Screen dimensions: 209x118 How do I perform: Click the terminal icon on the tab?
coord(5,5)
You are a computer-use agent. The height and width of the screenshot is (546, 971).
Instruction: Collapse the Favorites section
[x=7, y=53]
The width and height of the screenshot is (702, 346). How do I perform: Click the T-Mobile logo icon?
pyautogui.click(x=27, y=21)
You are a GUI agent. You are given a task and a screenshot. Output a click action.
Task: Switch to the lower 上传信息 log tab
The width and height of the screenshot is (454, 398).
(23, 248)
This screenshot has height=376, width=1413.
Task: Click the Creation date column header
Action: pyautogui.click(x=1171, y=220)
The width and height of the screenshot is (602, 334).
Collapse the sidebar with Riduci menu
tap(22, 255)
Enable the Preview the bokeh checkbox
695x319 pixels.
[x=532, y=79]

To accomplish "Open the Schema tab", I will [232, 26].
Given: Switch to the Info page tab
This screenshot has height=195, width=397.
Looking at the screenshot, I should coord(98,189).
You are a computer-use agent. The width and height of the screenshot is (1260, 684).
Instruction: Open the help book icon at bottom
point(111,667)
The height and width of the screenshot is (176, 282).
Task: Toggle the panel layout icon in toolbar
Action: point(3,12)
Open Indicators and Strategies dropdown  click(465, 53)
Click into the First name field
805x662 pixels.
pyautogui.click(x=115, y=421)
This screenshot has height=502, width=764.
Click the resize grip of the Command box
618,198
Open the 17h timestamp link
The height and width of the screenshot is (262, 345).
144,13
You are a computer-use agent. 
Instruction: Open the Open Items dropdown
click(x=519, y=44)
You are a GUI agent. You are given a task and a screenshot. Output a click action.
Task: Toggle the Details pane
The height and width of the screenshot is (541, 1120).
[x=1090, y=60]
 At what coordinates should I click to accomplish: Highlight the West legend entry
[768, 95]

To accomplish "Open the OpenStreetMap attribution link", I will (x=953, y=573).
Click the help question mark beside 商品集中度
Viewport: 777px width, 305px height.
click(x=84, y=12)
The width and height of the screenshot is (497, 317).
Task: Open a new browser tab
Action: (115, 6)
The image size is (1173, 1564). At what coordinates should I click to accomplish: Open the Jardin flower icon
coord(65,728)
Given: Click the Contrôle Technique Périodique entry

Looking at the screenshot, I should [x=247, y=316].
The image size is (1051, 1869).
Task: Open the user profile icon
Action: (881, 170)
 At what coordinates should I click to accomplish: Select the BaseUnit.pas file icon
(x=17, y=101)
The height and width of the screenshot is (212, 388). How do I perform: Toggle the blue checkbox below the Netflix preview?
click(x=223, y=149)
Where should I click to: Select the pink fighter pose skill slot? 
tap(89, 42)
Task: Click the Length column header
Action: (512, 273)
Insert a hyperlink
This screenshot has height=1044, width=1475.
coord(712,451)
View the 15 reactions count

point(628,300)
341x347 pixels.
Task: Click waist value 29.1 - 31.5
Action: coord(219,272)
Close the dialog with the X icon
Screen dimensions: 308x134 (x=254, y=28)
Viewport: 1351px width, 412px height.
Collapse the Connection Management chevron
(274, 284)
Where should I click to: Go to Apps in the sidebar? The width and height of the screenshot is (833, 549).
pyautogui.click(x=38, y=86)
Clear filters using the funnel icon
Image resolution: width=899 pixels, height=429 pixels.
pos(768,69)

--

### [YOUR OBJECTIVE]
Wherever "agent" turns up in the records, copy the whole line.

### [ANSWER SECTION]
You are a computer-use agent. The height and width of the screenshot is (546, 971).
You are a GUI agent. You are given a task and a screenshot. Output a click action.
You are a computer-use agent. The width and height of the screenshot is (1260, 684).
You are a computer-use agent. 
You are a GUI agent. You are given a task and a screenshot. Output a click action.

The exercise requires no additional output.